Face à une crise politique qui pourrait déboucher sur une crise institutionnelle, voire de régime, le moment n’est-il pas venu d’en appeler à une réelle culture du consensus et du compromis afin d’éviter à notre pays de connaître les affres du désordre et de l’impuissance ?

Pour atteindre cet objectif, il y a lieu, et je reviens à dessein sur un point essentiel qui me tient à cœur, à savoir la nécessité de modifier le mode de scrutin en vigueur en adoptant un système proportionnel permettant à nos forces politiques de retrouver une plus grande autonomie dans le jeu politique.

Toujours, en vue d’atteindre cet objectif, il me paraît opportun de s’engager vers une évolution de notre régime politique en s’inspirant du modèle de système politique* que je préconise depuis de nombreuses années, système qui permettrait d’éviter les crises auxquelles nous sommes désormais soumis au quotidien.

Il n’est peut-être pas trop tard, mais il se fait tard et la République ne peut plus attendre !  

Gérard-David Desrameaux.

 

Refondons nos institutions, d’une monarchie républicaine à une démocratie républicaine, Paris, Lanore, coll « Essais politiques », 2016.

De l’alternance au partage du pouvoir. Faut-il en finir avec nos modes de scrutin ? Paris, Bréal, 2017.

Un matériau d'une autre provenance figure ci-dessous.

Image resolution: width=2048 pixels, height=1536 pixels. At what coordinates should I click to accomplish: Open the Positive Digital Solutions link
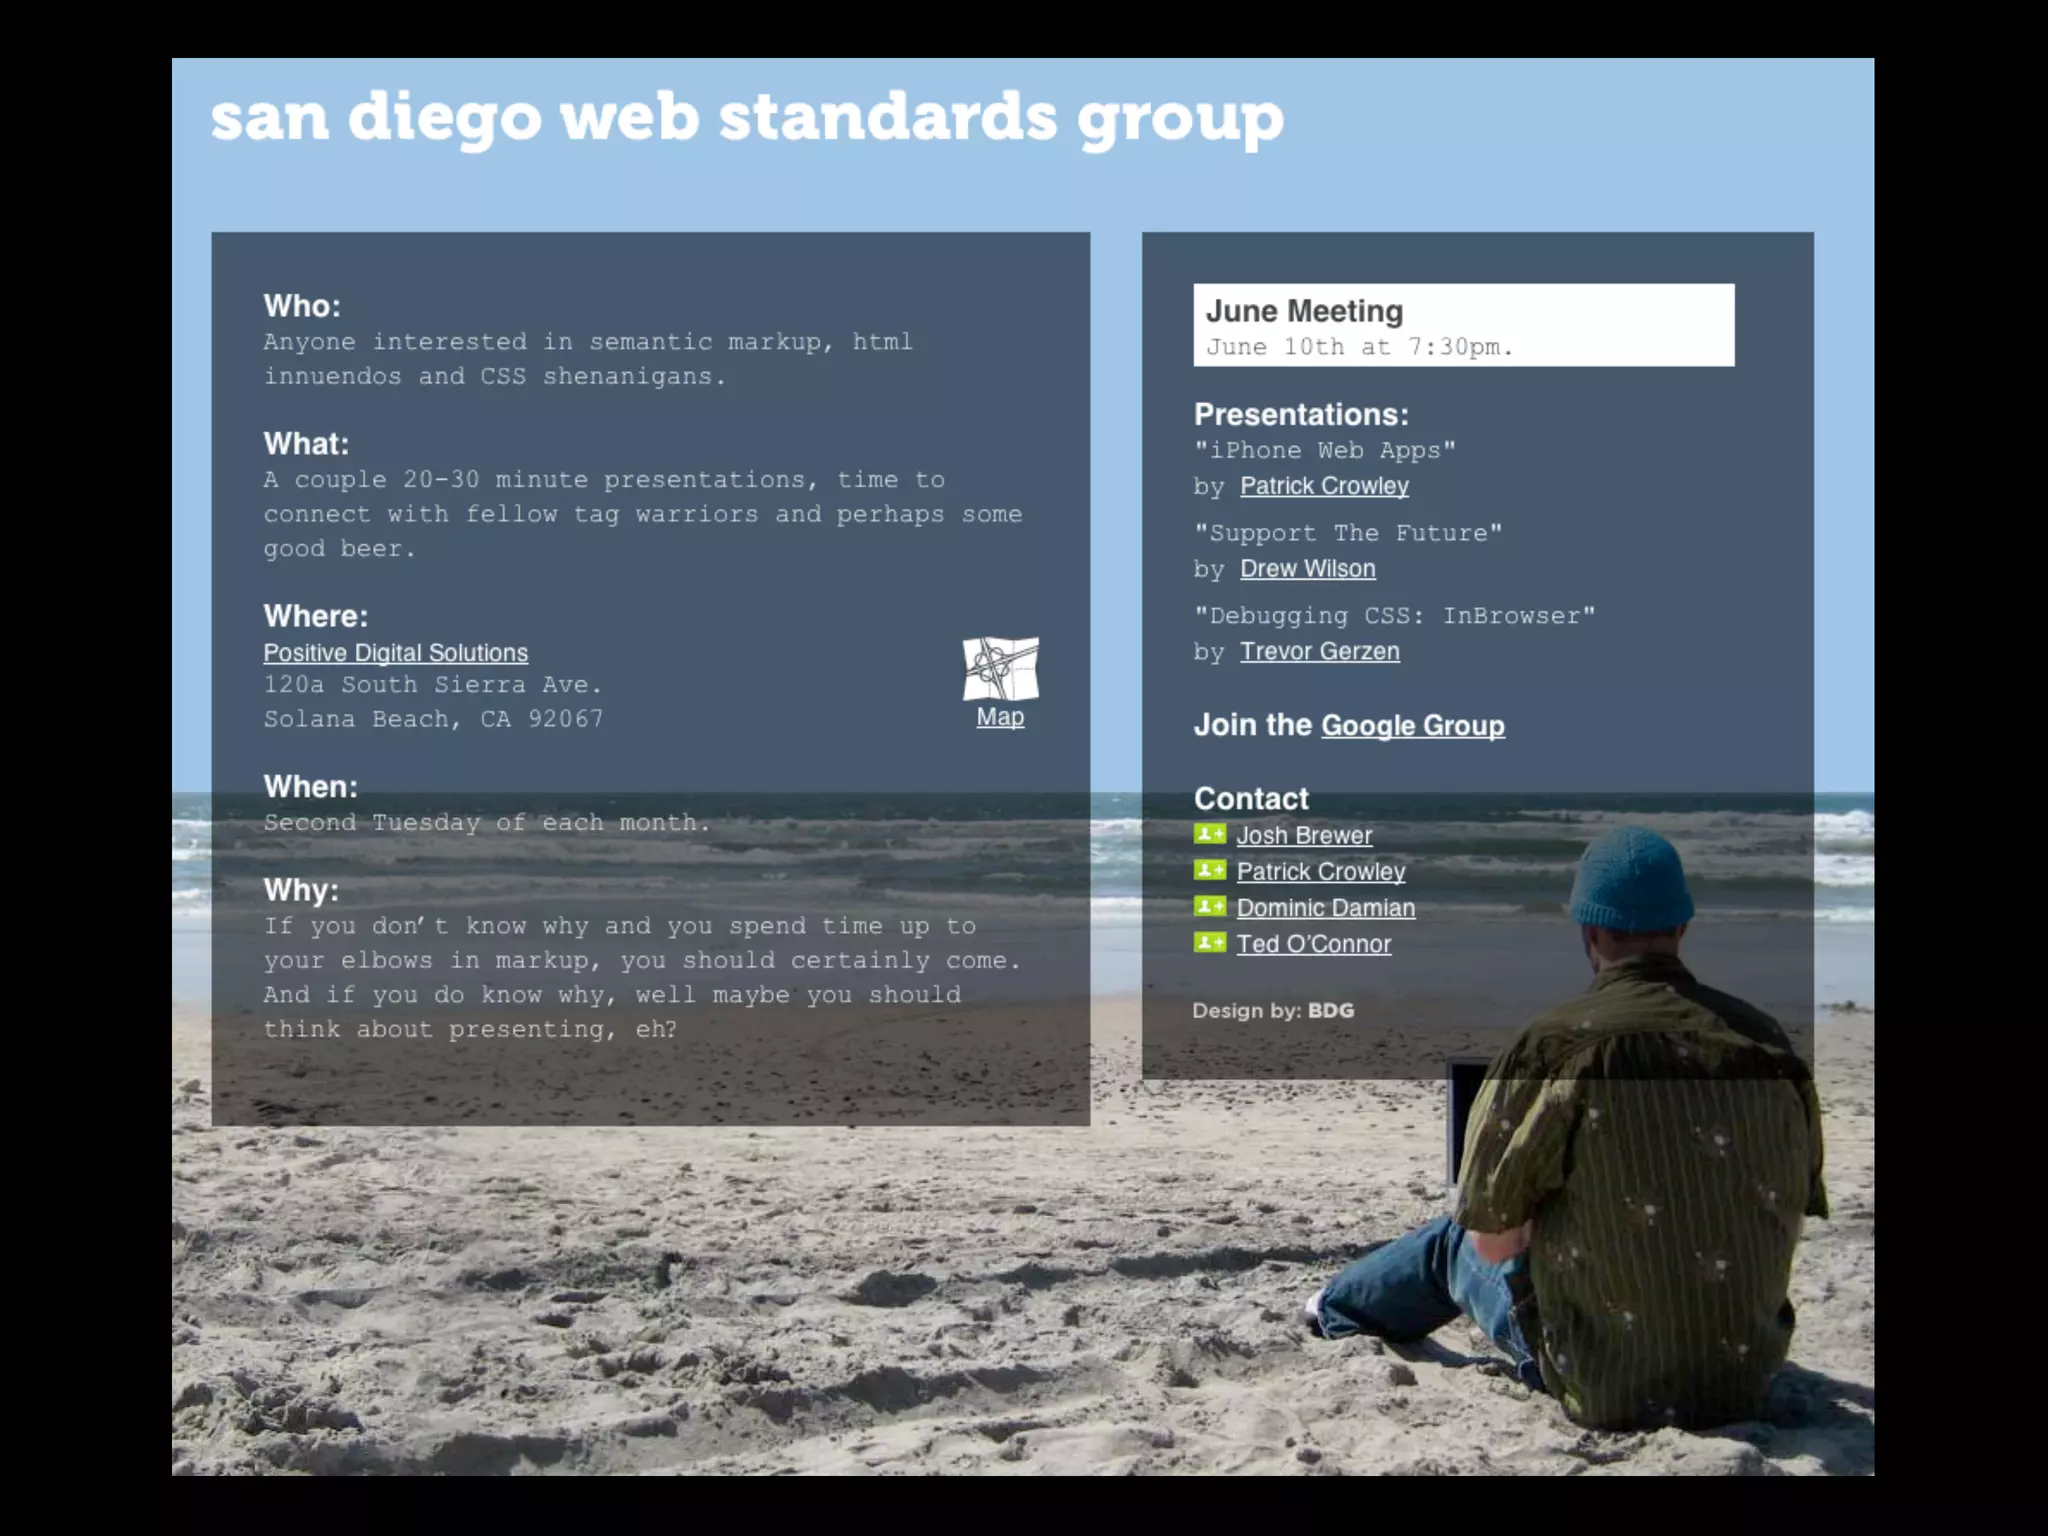tap(395, 653)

Pourquoi est-il urgent de modifier la Constitution ? Paris, Editions BOD « Ethique, Civisme et Politique », 2022.

25/06/2024

De la dénonciation de l'article 49-3 à l'exigence d'une majorité absolue pour exercer le pouvoir

Editorial

Je vois une contradiction flagrante chez ceux qui après avoir dénoncé avec force et souvent excès le recours à l’article 49-3 de la Constitution en appellent, à la veille d’une échéance électorale fondamentale pour l’avenir du pays, à l’obtention d’une majorité absolue au sein de l’Assemblée nationale au motif que sans une telle majorité il leur serait impossible d’exercer la plénitude du pouvoir et de mettre en œuvre leur programme.

 

Une fois de plus, je vois dans de telles contradictions une forme d’incohérence qui relève plus de l’agitation politique, voire politicienne, que du sens de l’Etat et du souci de l’intérêt général.

 

Certes tous les candidats à la présidence de la République depuis le début de la Ve République sollicitent du corps électoral qu’il leur accorde une majorité afin qu’ils puissent appliquer leur programme.

 

On peut évidemment comprendre ce souhait. Il est légitime. Pour autant, il y a une différence majeure entre un tel souhait et l’exigence de disposer d’une majorité absolue pour être en mesure de gouverner.

 

Prétendre que l’on ne peut gouverner en l’absence d’une telle majorité signifie que l’on refuse le dialogue et le pluralisme.

 

Nous savons tous que les recherches permanentes d’hypothétiques majorités absolues ne peuvent que déboucher sur des « majorités omnipotentes » donnant naissance à des « chambres d’enregistrement ».

 

Au cours des dernières décennies, un parlementarisme rationalisé souvent à l’excès et un mode de scrutin majoritaire à deux tours a favorisé le développement d’une bipolarisation souvent artificielle et des alternances radicales.

 

Aussi, depuis des années nous avons la certitude qu’à ces alternances radicales, voire brutales, il y avait lieu de substituer un partage du pouvoir.

 

Pour y parvenir, il y a lieu notamment de modifier notre système électoral en instaurant la représentation proportionnelle et de donner le jour à des majorités à géométrie variable et à des majorités d’idées en favorisant la recherche de légitimes consensus et compromis.

 

Le Parlement, lieu de dialogue, doit demeurer un creuset de la démocratie. Le pouvoir doit être partagé dans un Etat de droit.

 

Il ne peut être accaparé par une personne seule ou par un parti hégémonique.